びぜん 光正 のあしあと 

長野県議会議員 日本共産党長野県議団 びぜん光正のブログ

市民公開講座・あすの医学・医療を考えるに参加


公開講座1 今日は朝から大雨だが、日本脈管学会・信州大学や信毎新聞等が主催した上記講座に参加した。
 内容は深刻な医師不足の中、導入部分を信大医学部長の大橋先生が現在の医学医療分野での問題を特に医師養成に関してのプレゼンを行われた。
 その後、文科省の三浦課長による”今後の医師養成についての国の考え方”や、奈良医科大学長の吉田氏による、”今、医師に求められていること:医学教育と関連して”そして九大病院長の水田氏による小児外科ってなーに?今小児医療に求められるもの”さらには諏訪中央病院の鎌田氏による”若々しい血管で自分らしく生きる”と題したそれぞれ20分ほどの講演とその後、渡辺県衛生部長も加えたパネルディスカッションに耳を傾けた。
 私は文科省高等教育医学教育課長の話の中での医師の充足状況と今後の予測にあたっては異論をはさむものである。

公開講座2
 彼はこの間の医師不足は診療科と地域の偏在(国はこの立場に固執)であり、今後の需給見通しでは「2022年には需給が均衡し充足する」と解説された。
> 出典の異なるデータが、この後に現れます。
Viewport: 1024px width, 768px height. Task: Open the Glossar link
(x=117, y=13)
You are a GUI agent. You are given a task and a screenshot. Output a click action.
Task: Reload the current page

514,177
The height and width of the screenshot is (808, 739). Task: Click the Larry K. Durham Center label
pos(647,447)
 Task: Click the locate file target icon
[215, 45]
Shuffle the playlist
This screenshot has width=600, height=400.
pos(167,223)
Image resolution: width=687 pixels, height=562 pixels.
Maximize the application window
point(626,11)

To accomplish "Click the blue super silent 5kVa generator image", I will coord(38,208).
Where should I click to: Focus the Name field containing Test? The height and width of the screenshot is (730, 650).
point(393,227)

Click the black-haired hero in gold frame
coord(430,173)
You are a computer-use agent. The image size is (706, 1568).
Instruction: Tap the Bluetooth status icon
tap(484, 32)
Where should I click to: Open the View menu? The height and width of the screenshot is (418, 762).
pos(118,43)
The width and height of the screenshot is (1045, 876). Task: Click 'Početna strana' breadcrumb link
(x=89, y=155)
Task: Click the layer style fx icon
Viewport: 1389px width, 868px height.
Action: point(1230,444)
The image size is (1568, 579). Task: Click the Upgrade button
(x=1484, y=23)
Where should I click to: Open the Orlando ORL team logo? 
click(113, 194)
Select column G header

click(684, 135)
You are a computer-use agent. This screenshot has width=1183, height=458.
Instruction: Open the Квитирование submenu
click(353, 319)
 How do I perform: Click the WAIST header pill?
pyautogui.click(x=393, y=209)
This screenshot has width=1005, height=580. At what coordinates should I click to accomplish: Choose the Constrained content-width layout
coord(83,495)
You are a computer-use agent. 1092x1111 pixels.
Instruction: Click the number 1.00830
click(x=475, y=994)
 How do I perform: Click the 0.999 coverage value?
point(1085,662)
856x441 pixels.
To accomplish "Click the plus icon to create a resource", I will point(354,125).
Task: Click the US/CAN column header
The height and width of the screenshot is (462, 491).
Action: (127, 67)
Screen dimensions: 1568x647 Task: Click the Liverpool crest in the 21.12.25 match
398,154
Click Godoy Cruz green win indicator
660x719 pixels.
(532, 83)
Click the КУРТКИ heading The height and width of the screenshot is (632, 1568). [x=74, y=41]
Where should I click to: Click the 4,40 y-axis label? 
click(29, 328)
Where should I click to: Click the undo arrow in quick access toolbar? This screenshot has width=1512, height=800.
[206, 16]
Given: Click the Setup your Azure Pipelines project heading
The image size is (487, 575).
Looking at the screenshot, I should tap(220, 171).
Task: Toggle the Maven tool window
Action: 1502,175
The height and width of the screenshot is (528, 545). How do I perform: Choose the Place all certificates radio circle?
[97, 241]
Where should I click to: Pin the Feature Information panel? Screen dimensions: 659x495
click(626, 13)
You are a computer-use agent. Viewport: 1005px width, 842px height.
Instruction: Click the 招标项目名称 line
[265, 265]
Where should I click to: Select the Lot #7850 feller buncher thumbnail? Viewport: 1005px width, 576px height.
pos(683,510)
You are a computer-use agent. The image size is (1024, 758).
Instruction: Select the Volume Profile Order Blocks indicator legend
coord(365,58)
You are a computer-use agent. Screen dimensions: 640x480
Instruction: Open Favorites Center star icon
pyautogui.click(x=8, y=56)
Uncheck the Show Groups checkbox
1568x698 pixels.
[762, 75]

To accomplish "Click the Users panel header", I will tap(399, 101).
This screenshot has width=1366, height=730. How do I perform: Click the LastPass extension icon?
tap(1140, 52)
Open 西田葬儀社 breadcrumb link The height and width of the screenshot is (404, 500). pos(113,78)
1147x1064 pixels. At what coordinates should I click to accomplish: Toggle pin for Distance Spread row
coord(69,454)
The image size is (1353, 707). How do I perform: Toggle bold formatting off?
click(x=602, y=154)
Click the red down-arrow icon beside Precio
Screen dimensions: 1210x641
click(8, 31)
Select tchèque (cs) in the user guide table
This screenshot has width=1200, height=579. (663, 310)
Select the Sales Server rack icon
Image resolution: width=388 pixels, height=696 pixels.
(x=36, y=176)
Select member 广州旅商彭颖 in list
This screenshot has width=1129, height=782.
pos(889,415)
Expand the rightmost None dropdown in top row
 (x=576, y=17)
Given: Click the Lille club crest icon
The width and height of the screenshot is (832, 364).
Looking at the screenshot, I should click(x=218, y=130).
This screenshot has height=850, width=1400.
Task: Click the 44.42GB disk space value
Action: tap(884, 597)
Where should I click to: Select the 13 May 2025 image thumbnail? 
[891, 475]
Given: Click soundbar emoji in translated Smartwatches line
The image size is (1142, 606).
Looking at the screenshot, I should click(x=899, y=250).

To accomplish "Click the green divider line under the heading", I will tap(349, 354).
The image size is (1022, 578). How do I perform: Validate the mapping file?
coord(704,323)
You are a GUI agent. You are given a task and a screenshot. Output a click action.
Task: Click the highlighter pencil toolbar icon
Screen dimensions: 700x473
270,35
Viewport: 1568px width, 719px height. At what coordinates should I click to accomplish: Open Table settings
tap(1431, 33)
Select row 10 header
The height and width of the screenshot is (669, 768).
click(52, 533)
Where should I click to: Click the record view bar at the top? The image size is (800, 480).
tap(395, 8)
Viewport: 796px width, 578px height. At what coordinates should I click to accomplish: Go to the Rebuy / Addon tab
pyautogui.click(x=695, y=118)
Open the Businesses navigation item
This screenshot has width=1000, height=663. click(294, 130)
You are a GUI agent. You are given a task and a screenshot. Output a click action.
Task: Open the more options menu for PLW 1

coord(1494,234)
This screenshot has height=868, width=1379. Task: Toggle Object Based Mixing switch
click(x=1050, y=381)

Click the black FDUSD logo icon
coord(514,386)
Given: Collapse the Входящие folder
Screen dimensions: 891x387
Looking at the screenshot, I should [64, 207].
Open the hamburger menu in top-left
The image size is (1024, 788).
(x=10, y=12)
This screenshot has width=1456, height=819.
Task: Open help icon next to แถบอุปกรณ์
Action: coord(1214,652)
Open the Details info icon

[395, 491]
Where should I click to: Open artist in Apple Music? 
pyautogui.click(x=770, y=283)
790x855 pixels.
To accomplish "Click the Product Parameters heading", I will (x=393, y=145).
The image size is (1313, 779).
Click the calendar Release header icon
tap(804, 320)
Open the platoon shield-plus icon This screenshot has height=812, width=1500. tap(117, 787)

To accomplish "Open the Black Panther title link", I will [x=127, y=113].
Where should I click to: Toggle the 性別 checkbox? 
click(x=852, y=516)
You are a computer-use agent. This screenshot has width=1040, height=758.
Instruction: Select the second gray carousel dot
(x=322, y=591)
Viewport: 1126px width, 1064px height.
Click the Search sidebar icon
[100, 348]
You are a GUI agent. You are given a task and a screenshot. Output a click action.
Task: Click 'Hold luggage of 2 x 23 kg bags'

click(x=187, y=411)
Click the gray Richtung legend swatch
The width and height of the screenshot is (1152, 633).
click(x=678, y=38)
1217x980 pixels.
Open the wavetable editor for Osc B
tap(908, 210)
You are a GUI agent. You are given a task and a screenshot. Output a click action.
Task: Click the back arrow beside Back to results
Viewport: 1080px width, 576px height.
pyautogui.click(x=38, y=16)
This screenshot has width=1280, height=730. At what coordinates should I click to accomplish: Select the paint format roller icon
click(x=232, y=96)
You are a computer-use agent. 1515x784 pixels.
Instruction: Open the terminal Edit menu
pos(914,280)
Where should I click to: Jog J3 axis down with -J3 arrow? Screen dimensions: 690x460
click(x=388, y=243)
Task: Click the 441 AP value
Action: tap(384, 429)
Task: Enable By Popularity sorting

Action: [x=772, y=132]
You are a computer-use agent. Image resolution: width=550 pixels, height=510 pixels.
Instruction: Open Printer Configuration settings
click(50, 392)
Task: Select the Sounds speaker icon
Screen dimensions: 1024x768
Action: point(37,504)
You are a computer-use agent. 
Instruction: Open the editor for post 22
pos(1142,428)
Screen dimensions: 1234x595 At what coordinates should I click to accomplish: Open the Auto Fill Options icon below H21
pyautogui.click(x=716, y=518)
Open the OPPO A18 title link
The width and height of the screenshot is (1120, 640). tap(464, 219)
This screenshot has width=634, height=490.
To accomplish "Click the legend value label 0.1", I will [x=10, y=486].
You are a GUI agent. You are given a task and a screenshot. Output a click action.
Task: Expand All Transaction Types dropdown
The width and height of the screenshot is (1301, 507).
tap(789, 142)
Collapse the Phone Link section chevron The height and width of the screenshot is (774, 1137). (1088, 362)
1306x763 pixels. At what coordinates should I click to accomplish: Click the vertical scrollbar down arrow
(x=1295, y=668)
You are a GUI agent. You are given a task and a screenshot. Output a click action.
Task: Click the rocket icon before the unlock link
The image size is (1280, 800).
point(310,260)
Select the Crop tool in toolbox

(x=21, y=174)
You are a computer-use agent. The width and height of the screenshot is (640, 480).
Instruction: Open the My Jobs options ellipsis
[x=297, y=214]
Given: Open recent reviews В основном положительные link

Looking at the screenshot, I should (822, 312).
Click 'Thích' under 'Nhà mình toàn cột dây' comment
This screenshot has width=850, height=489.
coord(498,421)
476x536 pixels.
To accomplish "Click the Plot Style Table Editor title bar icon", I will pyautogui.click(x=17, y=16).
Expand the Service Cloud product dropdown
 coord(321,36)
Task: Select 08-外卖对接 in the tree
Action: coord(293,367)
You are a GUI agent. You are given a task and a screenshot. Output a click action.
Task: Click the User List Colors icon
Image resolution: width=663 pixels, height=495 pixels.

「医師数は減っているわけではない」「専門分化でより多くの医師が必要になっている」といわれているが、しかし、何に対して充足するとは説明されなかった。国は今後38万床の療養病床を廃止し、15万床に減らそうとしている。これでは医療現場では医師が働く場がないではないか。人口は減少傾向にあるが、確実に高齢者人口は増加の一途をたどり、有病率は若年層より確実に高い層なので、医療の供給体制の充実が必要になるのは必至である。しかし国は机上での医療費抑制政策をすすめて医療水準の量・質的な低下は否めない。このことの説明はされない。
 また、勤務医の過重な労働も問題であるとしながら、改善のために20年度には緊急対策として総額270億円の予算要求をしているといわれているが、実際にはOECD加盟国最低レベルの医師数(OECD平均300人/人口10万人で日本は200人)でしかも日本のデータは有免許者数なので、廃業されてる医師や、研究、教育が主な医師も合算されており、実際に臨床で働いている医師数ではない。絶対的な医師数を確保しなければならないという立場が無いのである。厚労省は医師の週48時間労働(実際に勤務医の調査では週平均70時間労働といわれている)であと9000人の医師が不足しているという。この48時間であっても労基法無視の数字だが、OECD平均にするためにはあと14万人も必要になる。日本が皆保険制度で低医療費で良い医療が受けられているのは誇るべきことであるが、このままでは低劣な医療でも受けることができるのか?になると思う。

公開講座3
 あと女性医学生が医学部の1/3になり今後も医療現場での女性医師は増えるだろう。OECD調査では日本の女性医師の割合は16.4%と調査26カ国中最低である。 
 女性の仕事ではないような風潮が過酷な労働条件にしてきてしまって、男の職場にさせてきていると思う。
 しかし世界ではスロベニアフィンランドチェコハンガリーなどでは50%以上、そうでなくとも日本の次に低いアイスランドでも25.3%が女性医師である。
 私が学んだ臨床検査技師の大学ではほとんどが女子学生だったし、病院の現場の技師も圧倒的に女性であった(昔はやはり男性が多かった)。私のかつての職場では循環器疾患の緊急検査と心臓オペ体制が必要になり、24時間365日の検査体制をどうまわすかということで、女性もなんとか働けるようにやりくりして、結婚や出産・子育てで退職する職員は少なかったと思う。
 女性医師も”男なみに働かせる”ということでは比率として女性が増えてきていても、やはり結婚や出産を機に離職するのは無理もない。男であっても過酷な勤務医の労働条件の解消をはかるためには医師の根本的な増員であると思う。